◆ **Required action**
From the reflection on the Rohingya refugee camps below, write out the passage between "I am grateful" and "were involved with.", inclusive, word for word.

◆ **Passage for review**
= = =

Reflections from the Rohingya Refugee camps and the Postgraduate Fellowship in Refugee Health pilot training programme

I am grateful to Dr Mizan Hoque, a London GP, a friend of the IENE6 project, and frequent volunteer in refugee camps, for sharing with us this informative and very personal reflection from his recent visit to the Rohingya refugee camps. I am sure this piece will move you. Thank you Mizan. Apologies for not being able to copy the beautiful photos which accompanied this reflection. Professor Irena Papadopoulos

1.1 Introduction
Family, friends, and colleagues have enquired about my recent trip to the Rohingya Refugee camps. I have documented some reflections from this very memorable visit, and have also offered glimpses of some of the relief activities we were involved with.
This reflective piece is not intended to provide intricate details of the development of the Doctors Worldwide ‘Postgraduate Fellowship in Refugee Health’. However, for those who may be interested, the official project report (which consists of more details, the relevant references, and evaluation findings) is being produced and can be shared in due course. (Please notify me via email if you would like to get a copy of this).

1.2 Background
Many have described the Rohingya population to be the most persecuted minority in the world. This impoverished stateless community has suffered under decades of discrimination, and lack of access to basic rights and services. At present, there are over 700,000 Rohingya refugees in Bangladesh who have been forcibly displaced from their homes and villages. The personal accounts of the refugees epitomises the harrowing physical and emotional trauma suffered by every man, woman and child due to this tragedy. Many had witnessed acts of appalling barbarity, including the deliberate mass burning of people within their homes, the massacre of children and adults,
indiscriminate shootings, widespread rape of women and young girls, and the burning and destruction of schools, markets and mosques.

= = =

◆ **Available data**
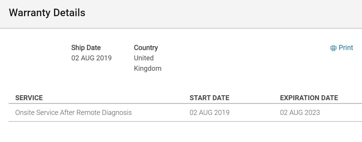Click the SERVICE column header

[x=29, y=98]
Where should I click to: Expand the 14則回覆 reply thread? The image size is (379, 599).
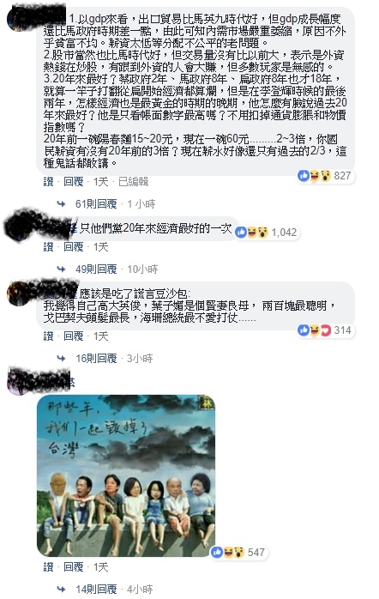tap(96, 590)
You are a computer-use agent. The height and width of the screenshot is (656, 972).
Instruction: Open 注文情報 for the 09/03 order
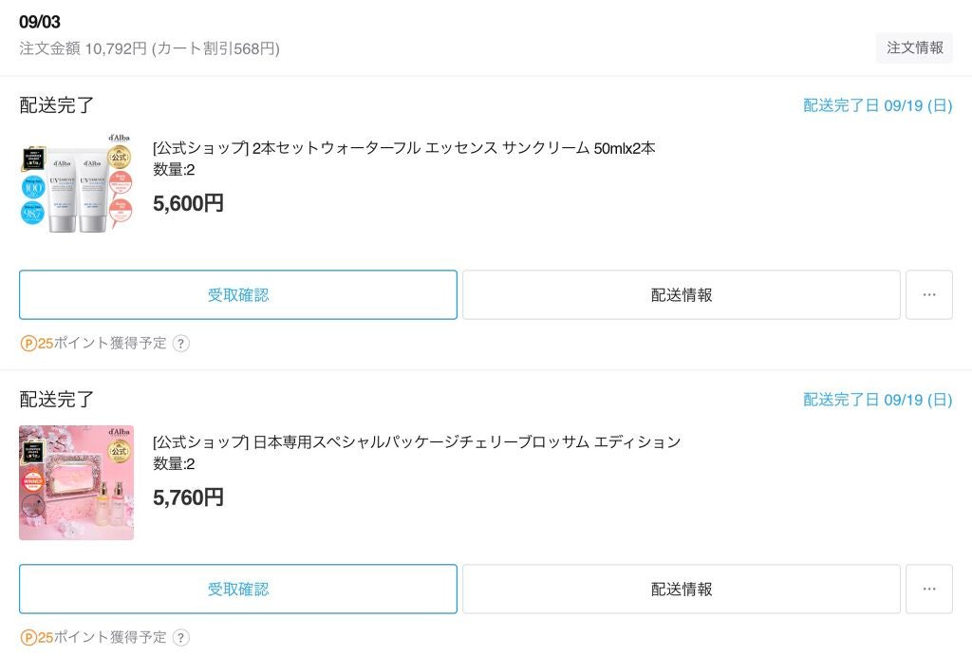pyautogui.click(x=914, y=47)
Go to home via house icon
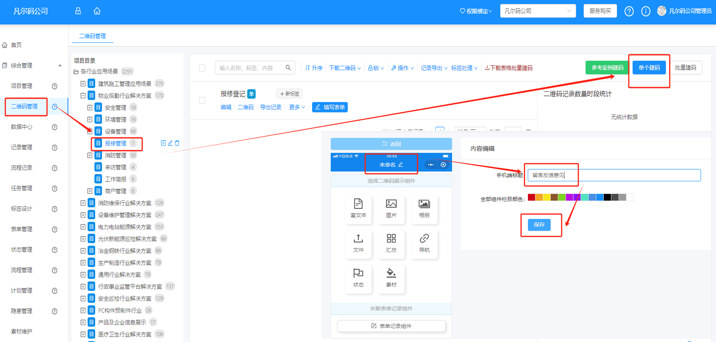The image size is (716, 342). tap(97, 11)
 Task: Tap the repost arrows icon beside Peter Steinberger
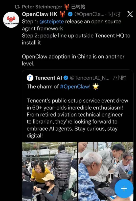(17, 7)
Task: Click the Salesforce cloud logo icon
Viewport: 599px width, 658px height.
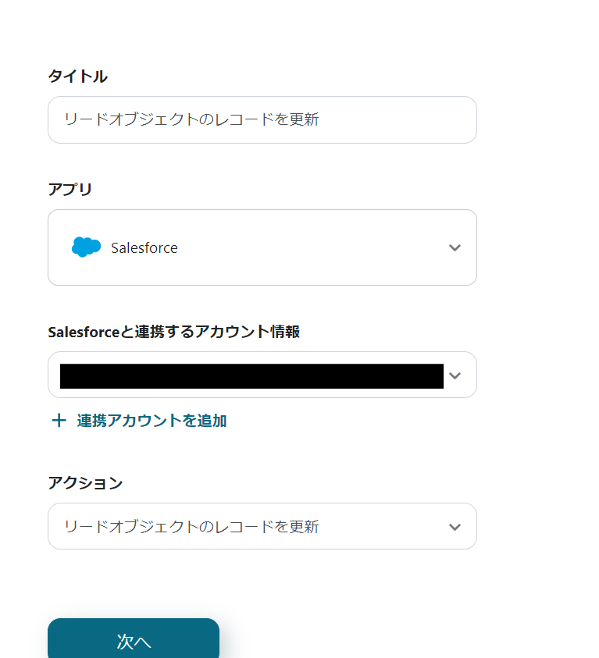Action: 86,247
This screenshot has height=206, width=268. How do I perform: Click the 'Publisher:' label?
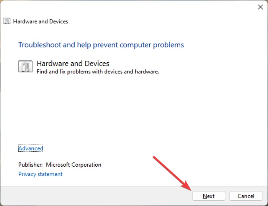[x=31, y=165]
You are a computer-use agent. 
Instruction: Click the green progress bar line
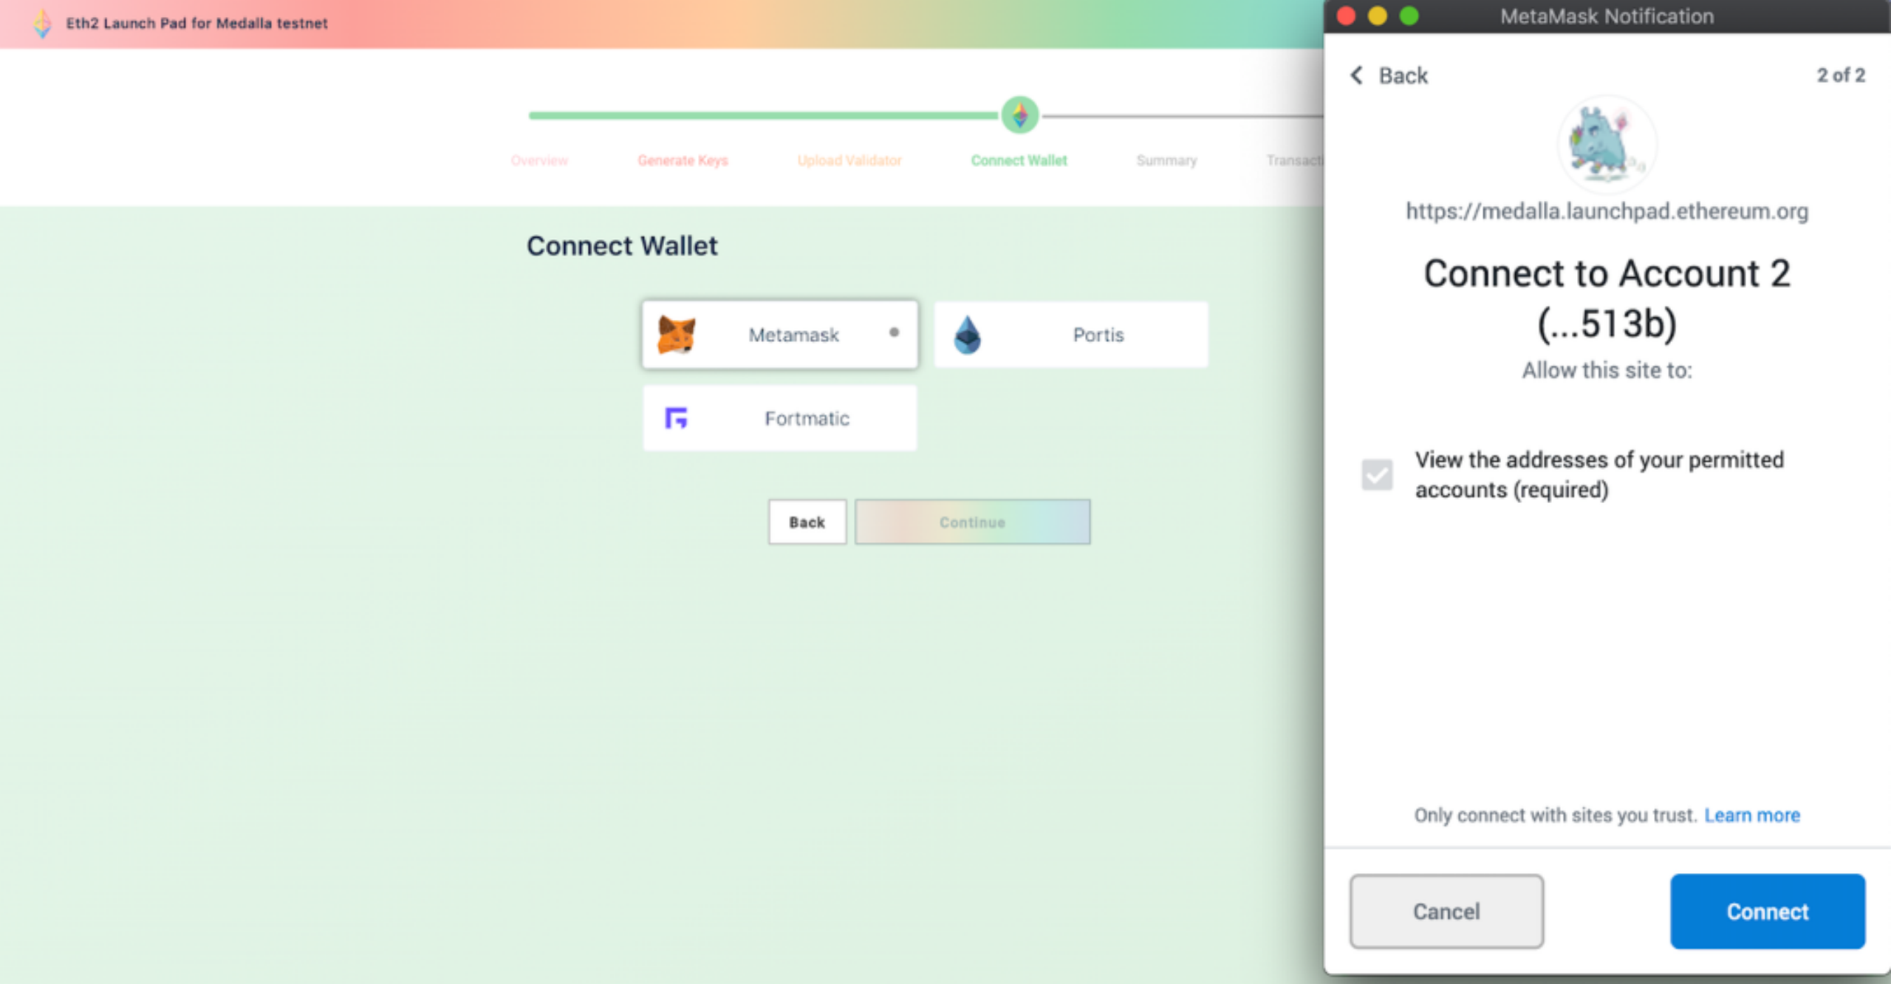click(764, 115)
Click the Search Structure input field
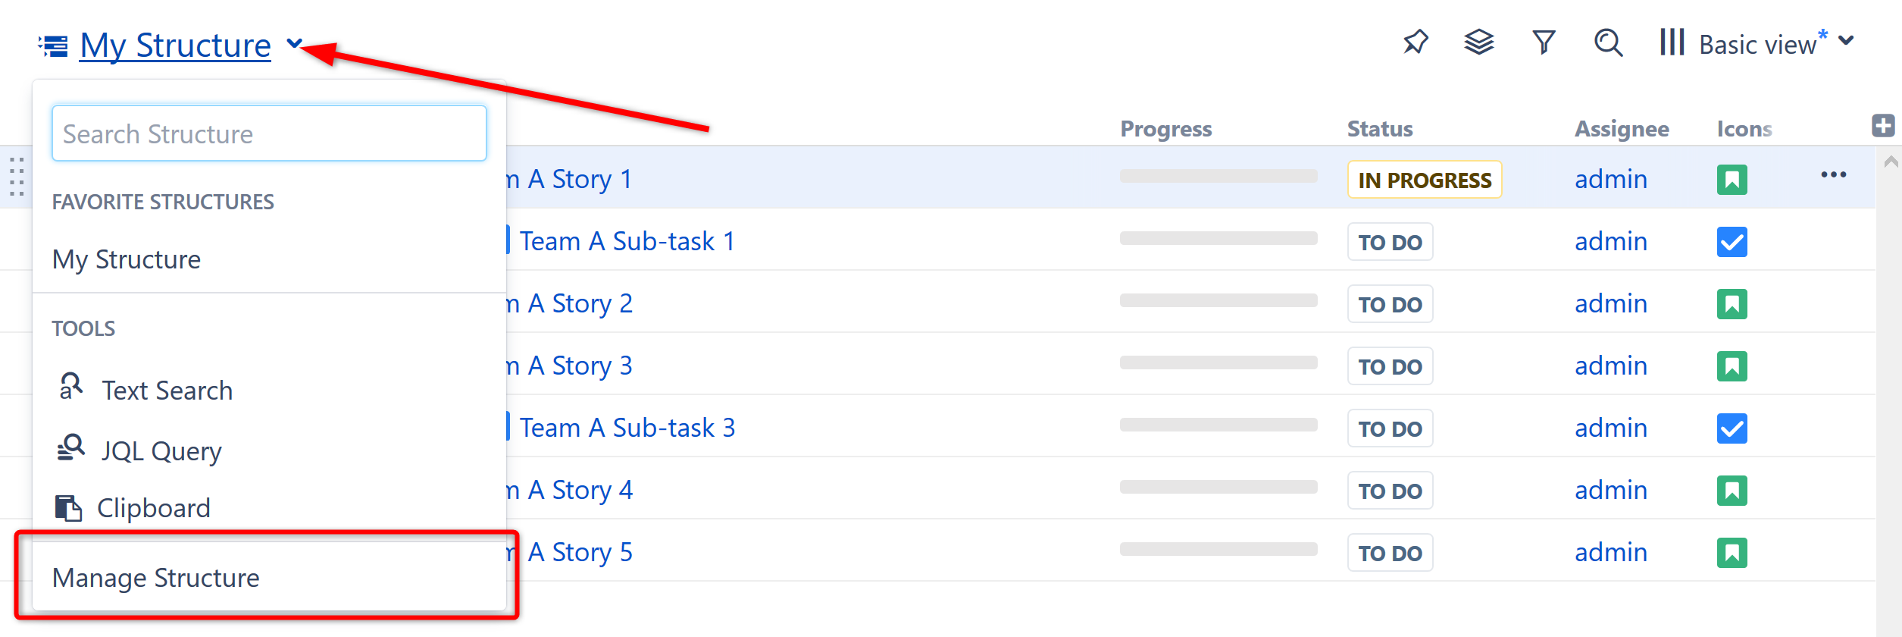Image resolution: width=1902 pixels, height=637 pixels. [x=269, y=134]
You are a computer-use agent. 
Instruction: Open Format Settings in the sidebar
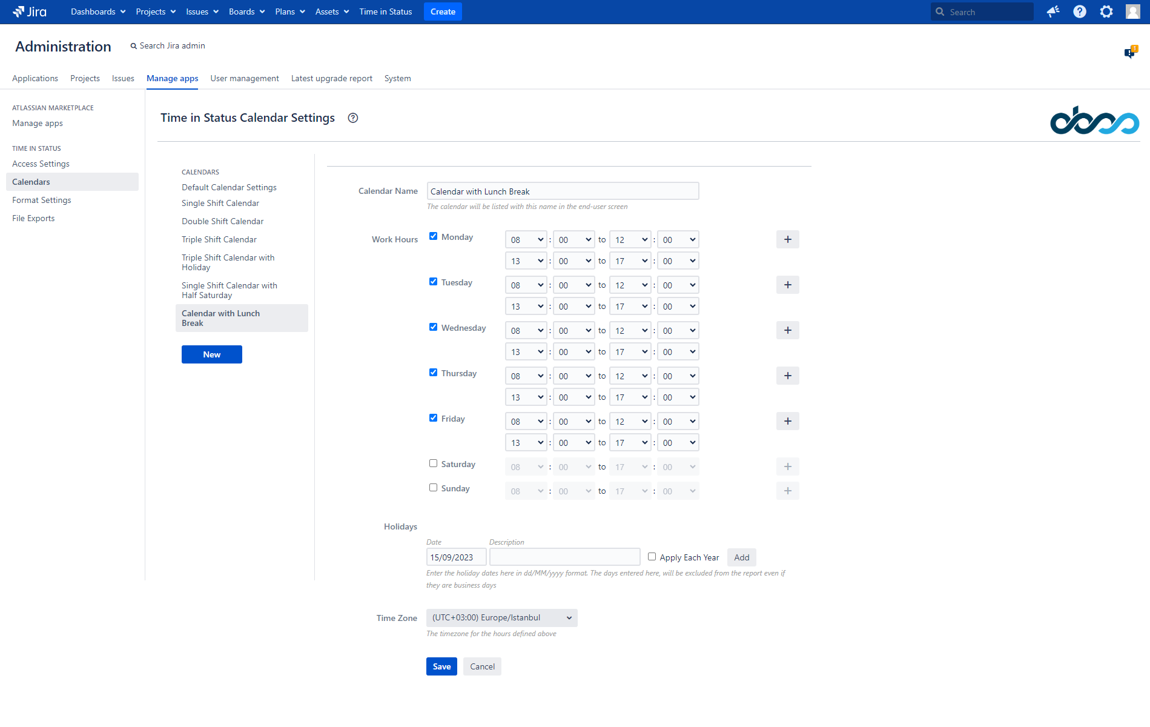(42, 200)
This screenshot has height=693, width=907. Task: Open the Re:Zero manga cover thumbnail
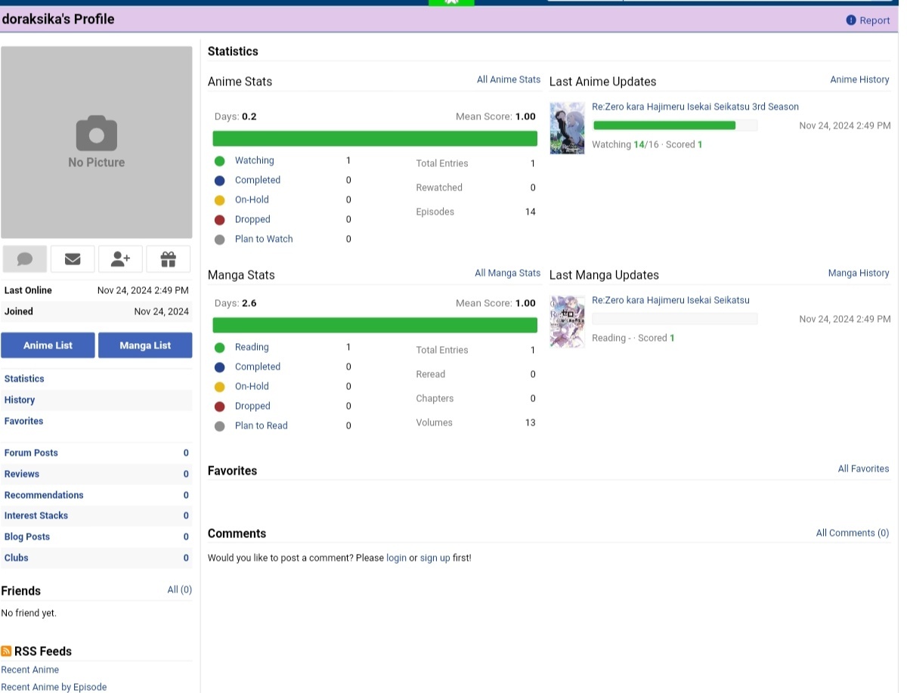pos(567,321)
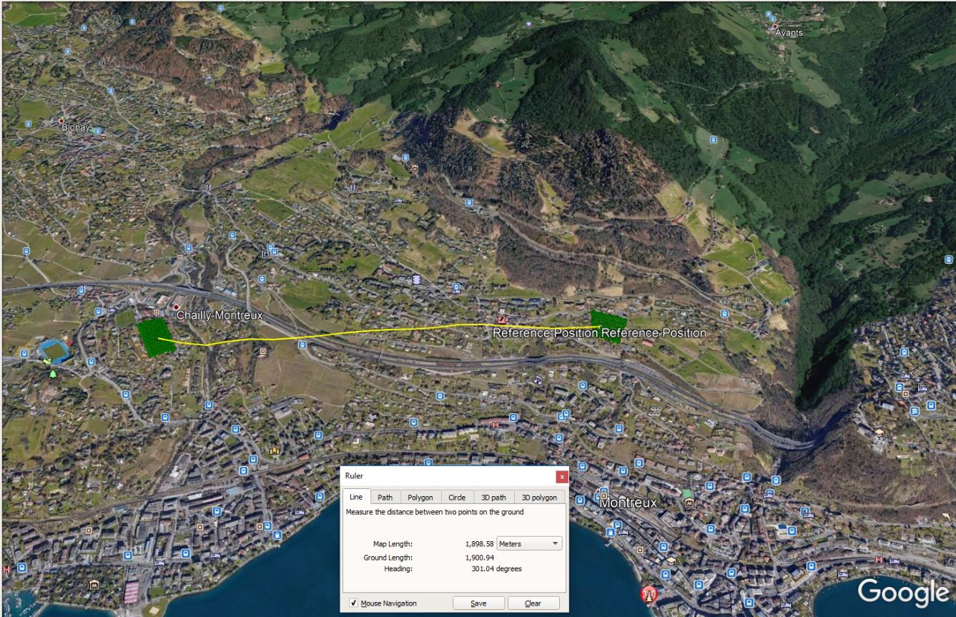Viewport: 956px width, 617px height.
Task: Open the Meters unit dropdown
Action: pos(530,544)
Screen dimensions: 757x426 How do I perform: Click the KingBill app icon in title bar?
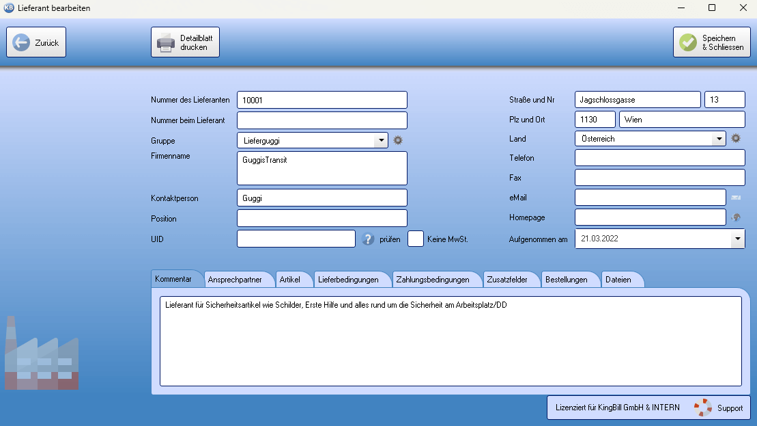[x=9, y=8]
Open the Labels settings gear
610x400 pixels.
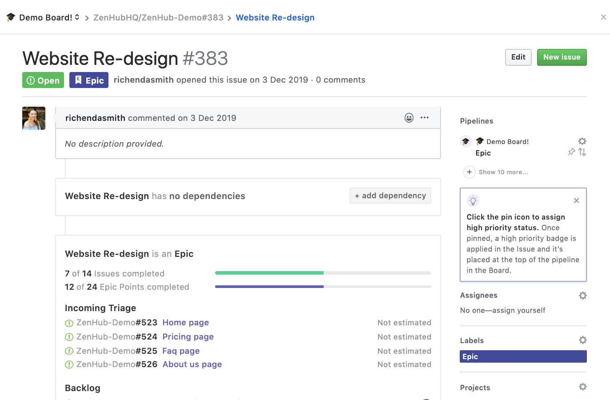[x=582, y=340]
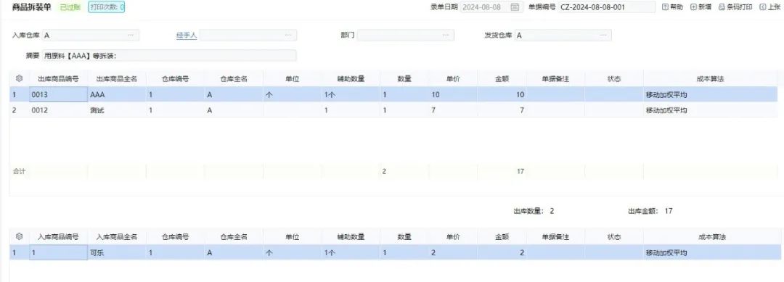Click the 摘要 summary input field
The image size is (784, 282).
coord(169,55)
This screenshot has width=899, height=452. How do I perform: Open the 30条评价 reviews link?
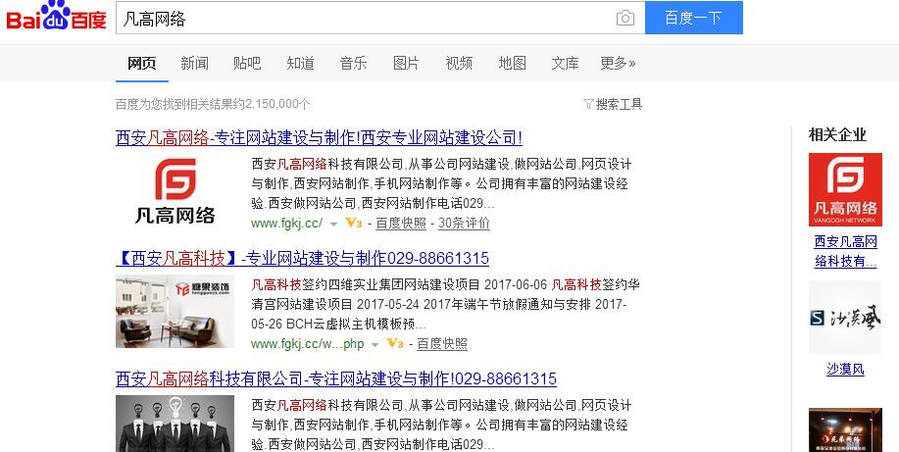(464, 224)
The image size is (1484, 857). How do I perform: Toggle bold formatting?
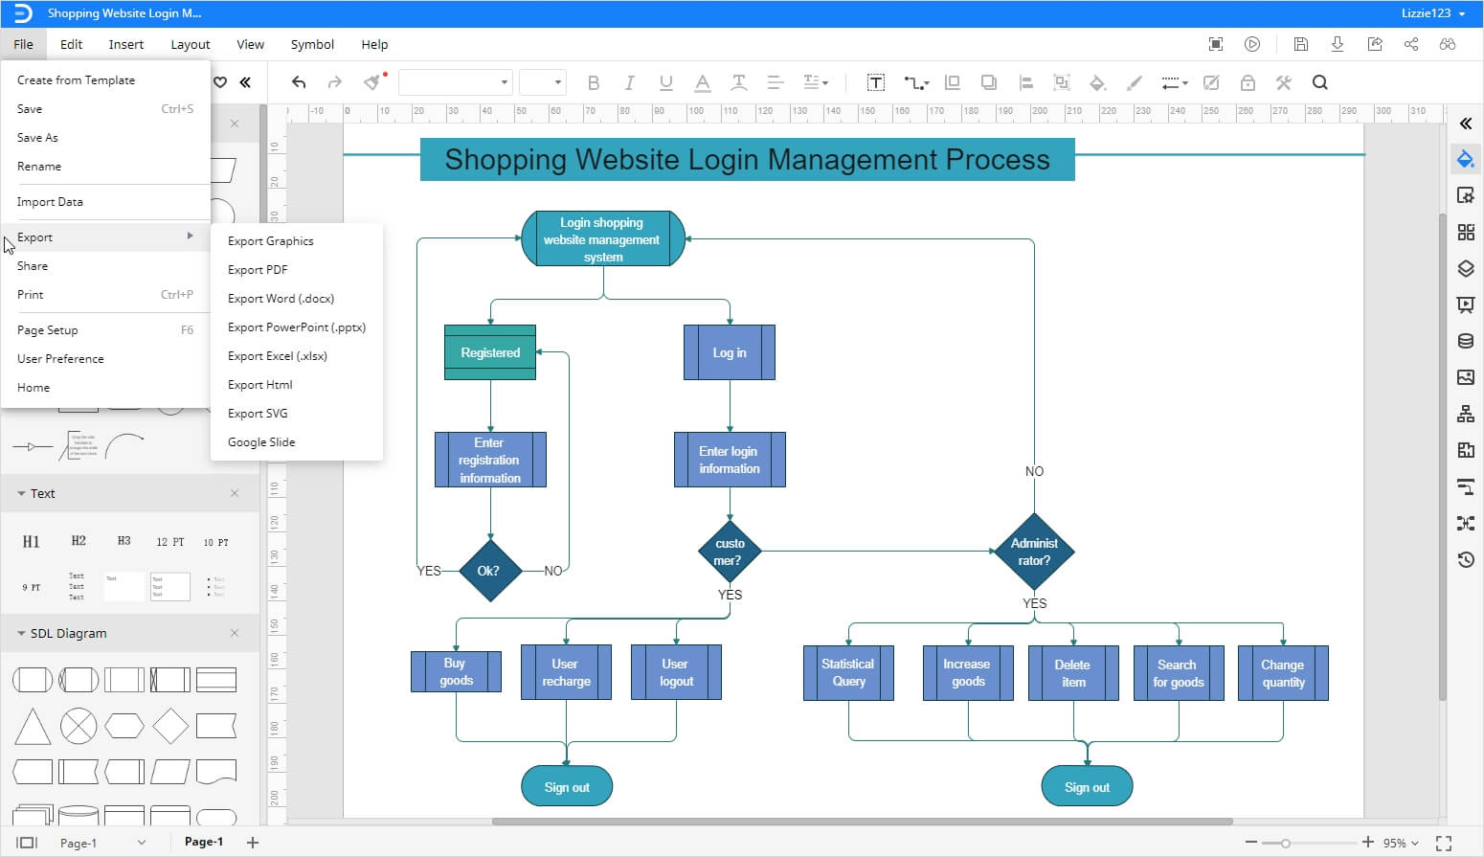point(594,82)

= = =

◆ **Task solution**
I am grateful to Dr Mizan Hoque, a London GP, a friend of the IENE6 project, and frequent volunteer in refugee camps, for sharing with us this informative and very personal reflection from his recent visit to the Rohingya refugee camps. I am sure this piece will move you. Thank you Mizan. Apologies for not being able to copy the beautiful photos which accompanied this reflection. Professor Irena Papadopoulos

1.1 Introduction
Family, friends, and colleagues have enquired about my recent trip to the Rohingya Refugee camps. I have documented some reflections from this very memorable visit, and have also offered glimpses of some of the relief activities we were involved with.